MATERIAL:
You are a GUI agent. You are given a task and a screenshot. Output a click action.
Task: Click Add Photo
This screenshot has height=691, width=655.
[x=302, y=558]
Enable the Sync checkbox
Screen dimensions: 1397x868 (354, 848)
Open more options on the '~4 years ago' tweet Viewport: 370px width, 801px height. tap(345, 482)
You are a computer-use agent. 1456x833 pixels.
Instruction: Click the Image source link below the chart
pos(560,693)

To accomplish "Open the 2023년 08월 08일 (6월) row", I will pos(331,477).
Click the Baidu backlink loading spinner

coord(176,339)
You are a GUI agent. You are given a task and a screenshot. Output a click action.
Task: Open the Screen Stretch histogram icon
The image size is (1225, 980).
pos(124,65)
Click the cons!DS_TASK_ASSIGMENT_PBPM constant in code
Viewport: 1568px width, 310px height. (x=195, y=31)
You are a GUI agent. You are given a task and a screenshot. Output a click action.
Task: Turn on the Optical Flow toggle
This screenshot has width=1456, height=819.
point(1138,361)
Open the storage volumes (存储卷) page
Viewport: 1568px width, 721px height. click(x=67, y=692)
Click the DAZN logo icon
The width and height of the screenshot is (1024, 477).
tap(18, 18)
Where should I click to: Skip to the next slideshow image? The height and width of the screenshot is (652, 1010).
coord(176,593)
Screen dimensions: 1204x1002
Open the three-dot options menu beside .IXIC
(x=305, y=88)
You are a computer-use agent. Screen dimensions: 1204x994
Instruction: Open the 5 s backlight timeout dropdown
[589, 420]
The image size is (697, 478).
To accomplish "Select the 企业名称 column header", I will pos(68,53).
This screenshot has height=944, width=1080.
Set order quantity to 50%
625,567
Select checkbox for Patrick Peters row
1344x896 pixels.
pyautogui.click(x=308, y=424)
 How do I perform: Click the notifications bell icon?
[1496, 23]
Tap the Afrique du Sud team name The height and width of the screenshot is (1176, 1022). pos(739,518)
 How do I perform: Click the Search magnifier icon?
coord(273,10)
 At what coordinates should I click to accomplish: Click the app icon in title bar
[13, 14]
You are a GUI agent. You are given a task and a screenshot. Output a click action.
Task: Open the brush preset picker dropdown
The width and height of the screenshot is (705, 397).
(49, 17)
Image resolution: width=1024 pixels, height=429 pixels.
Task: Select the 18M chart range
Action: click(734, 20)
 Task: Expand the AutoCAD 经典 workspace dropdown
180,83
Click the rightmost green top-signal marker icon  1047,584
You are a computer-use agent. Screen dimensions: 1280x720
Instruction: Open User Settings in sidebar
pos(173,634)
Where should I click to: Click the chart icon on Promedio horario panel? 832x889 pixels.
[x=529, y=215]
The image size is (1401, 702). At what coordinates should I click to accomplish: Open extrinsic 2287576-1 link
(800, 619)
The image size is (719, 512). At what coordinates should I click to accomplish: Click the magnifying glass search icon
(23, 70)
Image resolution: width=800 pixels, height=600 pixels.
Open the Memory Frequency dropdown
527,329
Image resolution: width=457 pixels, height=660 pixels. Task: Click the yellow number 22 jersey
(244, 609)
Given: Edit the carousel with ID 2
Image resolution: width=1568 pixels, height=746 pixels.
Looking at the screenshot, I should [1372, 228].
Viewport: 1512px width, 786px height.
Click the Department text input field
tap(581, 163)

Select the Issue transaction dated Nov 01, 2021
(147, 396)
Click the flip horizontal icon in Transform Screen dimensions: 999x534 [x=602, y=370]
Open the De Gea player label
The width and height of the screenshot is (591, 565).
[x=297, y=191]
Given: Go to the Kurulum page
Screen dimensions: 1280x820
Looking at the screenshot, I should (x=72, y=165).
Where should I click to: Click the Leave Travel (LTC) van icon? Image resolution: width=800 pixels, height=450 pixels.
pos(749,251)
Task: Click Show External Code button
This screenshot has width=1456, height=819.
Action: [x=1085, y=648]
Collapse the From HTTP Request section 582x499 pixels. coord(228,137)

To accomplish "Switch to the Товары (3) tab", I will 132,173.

EXERCISE INSTRUCTIONS: Copy out all of the lines above exactly as they appear.

ANSWER BELOW:
You are a GUI agent. You are given a task and a screenshot. Output a click action.
Task: Click Add Photo
This screenshot has height=691, width=655.
[x=302, y=558]
Enable the Sync checkbox
Screen dimensions: 1397x868 (354, 848)
Open more options on the '~4 years ago' tweet Viewport: 370px width, 801px height. tap(345, 482)
You are a computer-use agent. 1456x833 pixels.
Instruction: Click the Image source link below the chart
pos(560,693)

To accomplish "Open the 2023년 08월 08일 (6월) row", I will pos(331,477).
Click the Baidu backlink loading spinner

coord(176,339)
You are a GUI agent. You are given a task and a screenshot. Output a click action.
Task: Open the Screen Stretch histogram icon
The image size is (1225, 980).
pos(124,65)
Click the cons!DS_TASK_ASSIGMENT_PBPM constant in code
Viewport: 1568px width, 310px height. (x=195, y=31)
You are a GUI agent. You are given a task and a screenshot. Output a click action.
Task: Turn on the Optical Flow toggle
This screenshot has width=1456, height=819.
point(1138,361)
Open the storage volumes (存储卷) page
Viewport: 1568px width, 721px height. click(x=67, y=692)
Click the DAZN logo icon
The width and height of the screenshot is (1024, 477).
tap(18, 18)
Where should I click to: Skip to the next slideshow image? The height and width of the screenshot is (652, 1010).
coord(176,593)
Screen dimensions: 1204x1002
Open the three-dot options menu beside .IXIC
(x=305, y=88)
You are a computer-use agent. Screen dimensions: 1204x994
Instruction: Open the 5 s backlight timeout dropdown
[589, 420]
The image size is (697, 478).
To accomplish "Select the 企业名称 column header", I will pos(68,53).
This screenshot has height=944, width=1080.
Set order quantity to 50%
625,567
Select checkbox for Patrick Peters row
1344x896 pixels.
pyautogui.click(x=308, y=424)
 How do I perform: Click the notifications bell icon?
[1496, 23]
Tap the Afrique du Sud team name The height and width of the screenshot is (1176, 1022). pos(739,518)
 How do I perform: Click the Search magnifier icon?
coord(273,10)
 At what coordinates should I click to accomplish: Click the app icon in title bar
[13, 14]
You are a GUI agent. You are given a task and a screenshot. Output a click action.
Task: Open the brush preset picker dropdown
The width and height of the screenshot is (705, 397).
(49, 17)
Image resolution: width=1024 pixels, height=429 pixels.
Task: Select the 18M chart range
Action: click(734, 20)
 Task: Expand the AutoCAD 经典 workspace dropdown
180,83
Click the rightmost green top-signal marker icon  1047,584
You are a computer-use agent. Screen dimensions: 1280x720
Instruction: Open User Settings in sidebar
pos(173,634)
Where should I click to: Click the chart icon on Promedio horario panel? 832x889 pixels.
[x=529, y=215]
The image size is (1401, 702). At what coordinates should I click to accomplish: Open extrinsic 2287576-1 link
(800, 619)
The image size is (719, 512). At what coordinates should I click to accomplish: Click the magnifying glass search icon
(23, 70)
Image resolution: width=800 pixels, height=600 pixels.
Open the Memory Frequency dropdown
527,329
Image resolution: width=457 pixels, height=660 pixels. Task: Click the yellow number 22 jersey
(244, 609)
Given: Edit the carousel with ID 2
Image resolution: width=1568 pixels, height=746 pixels.
Looking at the screenshot, I should [1372, 228].
Viewport: 1512px width, 786px height.
Click the Department text input field
tap(581, 163)

Select the Issue transaction dated Nov 01, 2021
(147, 396)
Click the flip horizontal icon in Transform Screen dimensions: 999x534 [x=602, y=370]
Open the De Gea player label
The width and height of the screenshot is (591, 565).
[x=297, y=191]
Given: Go to the Kurulum page
Screen dimensions: 1280x820
Looking at the screenshot, I should (x=72, y=165).
Where should I click to: Click the Leave Travel (LTC) van icon? Image resolution: width=800 pixels, height=450 pixels.
pos(749,251)
Task: Click Show External Code button
This screenshot has width=1456, height=819.
Action: [x=1085, y=648]
Collapse the From HTTP Request section 582x499 pixels. coord(228,137)

To accomplish "Switch to the Товары (3) tab", I will 132,173.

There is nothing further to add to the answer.